[Saved data entries]

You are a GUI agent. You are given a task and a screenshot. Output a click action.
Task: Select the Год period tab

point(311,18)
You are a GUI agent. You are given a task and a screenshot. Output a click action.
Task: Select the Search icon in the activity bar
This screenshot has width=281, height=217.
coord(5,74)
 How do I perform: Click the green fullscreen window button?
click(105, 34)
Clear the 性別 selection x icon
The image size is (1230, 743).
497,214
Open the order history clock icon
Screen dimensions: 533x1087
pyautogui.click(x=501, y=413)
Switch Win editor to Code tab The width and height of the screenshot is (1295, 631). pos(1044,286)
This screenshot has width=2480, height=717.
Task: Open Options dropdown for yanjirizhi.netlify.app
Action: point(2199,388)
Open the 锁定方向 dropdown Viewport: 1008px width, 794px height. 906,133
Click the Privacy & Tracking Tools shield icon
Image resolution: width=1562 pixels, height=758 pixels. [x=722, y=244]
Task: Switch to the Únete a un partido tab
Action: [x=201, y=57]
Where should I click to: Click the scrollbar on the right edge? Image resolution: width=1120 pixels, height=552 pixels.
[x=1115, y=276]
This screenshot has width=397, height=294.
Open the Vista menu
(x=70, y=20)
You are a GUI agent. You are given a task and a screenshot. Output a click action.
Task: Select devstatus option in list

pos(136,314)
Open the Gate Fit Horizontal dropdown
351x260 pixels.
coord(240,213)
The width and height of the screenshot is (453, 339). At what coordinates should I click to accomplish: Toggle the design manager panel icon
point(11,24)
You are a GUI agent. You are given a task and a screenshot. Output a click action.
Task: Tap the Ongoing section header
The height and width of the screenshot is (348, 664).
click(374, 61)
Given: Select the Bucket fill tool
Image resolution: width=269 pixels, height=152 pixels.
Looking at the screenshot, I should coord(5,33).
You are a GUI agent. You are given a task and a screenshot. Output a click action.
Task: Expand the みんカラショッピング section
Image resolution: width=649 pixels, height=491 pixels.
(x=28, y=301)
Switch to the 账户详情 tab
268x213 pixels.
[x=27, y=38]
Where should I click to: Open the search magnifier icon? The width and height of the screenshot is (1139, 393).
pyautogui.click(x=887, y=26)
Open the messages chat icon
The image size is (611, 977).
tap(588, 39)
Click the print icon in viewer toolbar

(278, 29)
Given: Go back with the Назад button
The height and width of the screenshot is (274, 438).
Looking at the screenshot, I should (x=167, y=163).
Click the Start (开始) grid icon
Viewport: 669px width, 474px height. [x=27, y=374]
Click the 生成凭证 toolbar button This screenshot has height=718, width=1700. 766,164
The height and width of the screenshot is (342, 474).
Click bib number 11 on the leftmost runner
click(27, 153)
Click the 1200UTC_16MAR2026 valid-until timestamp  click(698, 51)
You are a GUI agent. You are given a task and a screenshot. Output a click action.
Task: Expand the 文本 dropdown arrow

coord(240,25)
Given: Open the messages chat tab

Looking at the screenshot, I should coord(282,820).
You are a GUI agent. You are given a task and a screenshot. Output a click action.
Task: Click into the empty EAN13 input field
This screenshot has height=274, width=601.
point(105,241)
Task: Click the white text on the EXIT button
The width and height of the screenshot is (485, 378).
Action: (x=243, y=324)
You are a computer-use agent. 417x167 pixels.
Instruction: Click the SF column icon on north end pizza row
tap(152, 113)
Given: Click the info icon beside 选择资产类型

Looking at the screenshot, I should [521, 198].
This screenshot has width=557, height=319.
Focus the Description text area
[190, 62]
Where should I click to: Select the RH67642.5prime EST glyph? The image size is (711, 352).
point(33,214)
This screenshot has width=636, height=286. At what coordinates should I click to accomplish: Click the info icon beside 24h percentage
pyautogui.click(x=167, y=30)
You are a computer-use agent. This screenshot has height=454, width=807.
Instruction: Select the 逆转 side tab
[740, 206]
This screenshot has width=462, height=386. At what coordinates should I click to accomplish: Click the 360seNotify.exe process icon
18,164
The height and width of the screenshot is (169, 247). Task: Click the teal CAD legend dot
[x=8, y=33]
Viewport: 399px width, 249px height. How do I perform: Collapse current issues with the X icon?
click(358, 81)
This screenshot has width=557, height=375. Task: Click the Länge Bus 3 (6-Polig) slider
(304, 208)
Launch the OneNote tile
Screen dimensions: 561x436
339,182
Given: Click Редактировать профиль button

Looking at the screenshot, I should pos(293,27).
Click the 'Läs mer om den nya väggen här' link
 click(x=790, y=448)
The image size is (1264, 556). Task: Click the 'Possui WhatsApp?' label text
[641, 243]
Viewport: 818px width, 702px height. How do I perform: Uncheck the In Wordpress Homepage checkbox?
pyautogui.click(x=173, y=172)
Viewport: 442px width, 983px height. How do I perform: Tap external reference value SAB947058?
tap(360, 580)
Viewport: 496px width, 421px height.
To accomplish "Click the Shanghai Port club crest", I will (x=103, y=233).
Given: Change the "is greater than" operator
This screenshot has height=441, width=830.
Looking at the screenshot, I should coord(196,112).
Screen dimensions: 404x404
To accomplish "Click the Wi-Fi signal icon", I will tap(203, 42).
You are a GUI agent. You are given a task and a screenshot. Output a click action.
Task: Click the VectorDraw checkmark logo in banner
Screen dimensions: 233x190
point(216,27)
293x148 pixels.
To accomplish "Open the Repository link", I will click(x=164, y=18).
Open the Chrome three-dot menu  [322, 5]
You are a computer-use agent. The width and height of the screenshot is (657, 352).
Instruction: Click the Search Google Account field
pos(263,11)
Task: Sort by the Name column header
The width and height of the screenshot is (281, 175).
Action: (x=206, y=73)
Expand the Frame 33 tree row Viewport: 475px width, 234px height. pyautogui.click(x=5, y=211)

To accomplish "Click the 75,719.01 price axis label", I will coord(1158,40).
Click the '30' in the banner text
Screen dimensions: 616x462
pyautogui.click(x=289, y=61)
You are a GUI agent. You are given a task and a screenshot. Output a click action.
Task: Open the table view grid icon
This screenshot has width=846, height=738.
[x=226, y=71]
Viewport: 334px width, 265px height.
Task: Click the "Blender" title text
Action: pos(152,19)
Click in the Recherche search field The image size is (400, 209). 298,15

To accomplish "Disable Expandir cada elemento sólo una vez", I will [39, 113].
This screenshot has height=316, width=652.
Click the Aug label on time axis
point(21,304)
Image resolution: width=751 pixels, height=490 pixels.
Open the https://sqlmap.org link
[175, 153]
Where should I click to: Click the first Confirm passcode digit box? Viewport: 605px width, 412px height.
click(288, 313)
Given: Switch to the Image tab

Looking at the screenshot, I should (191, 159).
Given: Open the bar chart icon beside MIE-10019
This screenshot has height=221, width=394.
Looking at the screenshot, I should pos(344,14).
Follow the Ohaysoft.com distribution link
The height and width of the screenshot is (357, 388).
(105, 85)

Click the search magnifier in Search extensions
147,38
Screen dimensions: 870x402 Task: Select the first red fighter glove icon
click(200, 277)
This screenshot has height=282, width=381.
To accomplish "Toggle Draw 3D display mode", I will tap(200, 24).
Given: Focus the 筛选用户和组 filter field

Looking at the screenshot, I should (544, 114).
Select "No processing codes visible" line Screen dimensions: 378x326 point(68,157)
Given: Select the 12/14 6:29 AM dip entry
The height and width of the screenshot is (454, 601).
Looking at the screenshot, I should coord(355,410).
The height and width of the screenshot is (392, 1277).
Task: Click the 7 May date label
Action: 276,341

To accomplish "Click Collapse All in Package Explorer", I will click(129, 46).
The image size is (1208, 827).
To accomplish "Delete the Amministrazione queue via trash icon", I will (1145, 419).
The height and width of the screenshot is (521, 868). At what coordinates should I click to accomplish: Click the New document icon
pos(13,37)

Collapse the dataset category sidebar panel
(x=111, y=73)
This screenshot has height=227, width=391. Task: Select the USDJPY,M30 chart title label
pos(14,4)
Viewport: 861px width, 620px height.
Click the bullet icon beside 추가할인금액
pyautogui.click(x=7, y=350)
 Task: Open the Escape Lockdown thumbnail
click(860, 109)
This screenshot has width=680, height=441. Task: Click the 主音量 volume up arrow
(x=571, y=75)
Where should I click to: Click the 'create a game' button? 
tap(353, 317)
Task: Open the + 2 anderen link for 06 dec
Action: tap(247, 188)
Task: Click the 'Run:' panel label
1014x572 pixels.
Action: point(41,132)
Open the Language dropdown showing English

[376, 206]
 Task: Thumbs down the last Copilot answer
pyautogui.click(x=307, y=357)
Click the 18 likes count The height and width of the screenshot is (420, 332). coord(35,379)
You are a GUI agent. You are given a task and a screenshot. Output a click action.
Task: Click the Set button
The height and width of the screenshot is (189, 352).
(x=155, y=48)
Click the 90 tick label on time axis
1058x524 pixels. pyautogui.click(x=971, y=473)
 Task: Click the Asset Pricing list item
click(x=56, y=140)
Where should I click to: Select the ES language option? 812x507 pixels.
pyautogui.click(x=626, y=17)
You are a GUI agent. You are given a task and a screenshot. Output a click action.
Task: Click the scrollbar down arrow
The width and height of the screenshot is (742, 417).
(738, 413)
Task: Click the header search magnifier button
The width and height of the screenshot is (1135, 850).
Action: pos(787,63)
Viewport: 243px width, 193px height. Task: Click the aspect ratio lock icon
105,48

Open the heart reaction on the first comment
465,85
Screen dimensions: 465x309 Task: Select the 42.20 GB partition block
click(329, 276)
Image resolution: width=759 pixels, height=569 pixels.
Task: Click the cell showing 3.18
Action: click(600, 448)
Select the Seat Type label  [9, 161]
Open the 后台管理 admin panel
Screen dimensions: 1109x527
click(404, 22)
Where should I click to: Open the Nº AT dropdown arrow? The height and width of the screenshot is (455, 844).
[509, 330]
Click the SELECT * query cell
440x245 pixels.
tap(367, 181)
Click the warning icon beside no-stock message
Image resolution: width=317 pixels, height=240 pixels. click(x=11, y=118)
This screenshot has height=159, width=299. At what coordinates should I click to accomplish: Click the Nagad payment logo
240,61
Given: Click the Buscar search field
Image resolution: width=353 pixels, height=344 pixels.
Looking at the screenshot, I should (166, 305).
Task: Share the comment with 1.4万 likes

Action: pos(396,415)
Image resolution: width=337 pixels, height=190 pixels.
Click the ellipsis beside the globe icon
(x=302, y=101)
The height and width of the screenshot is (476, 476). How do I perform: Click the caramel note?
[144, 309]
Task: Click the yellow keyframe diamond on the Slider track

### TASK PROMPT:
Reproduce exactly the section above that begins at the line containing "Click the Aug label on time axis" and ends at the line containing "Given: Open the bar", leaving out all other lines.

### WRITTEN SOLUTION:
Click the Aug label on time axis
point(21,304)
Image resolution: width=751 pixels, height=490 pixels.
Open the https://sqlmap.org link
[175, 153]
Where should I click to: Click the first Confirm passcode digit box? Viewport: 605px width, 412px height.
click(288, 313)
Given: Switch to the Image tab

Looking at the screenshot, I should (191, 159).
Given: Open the bar chart icon beside MIE-10019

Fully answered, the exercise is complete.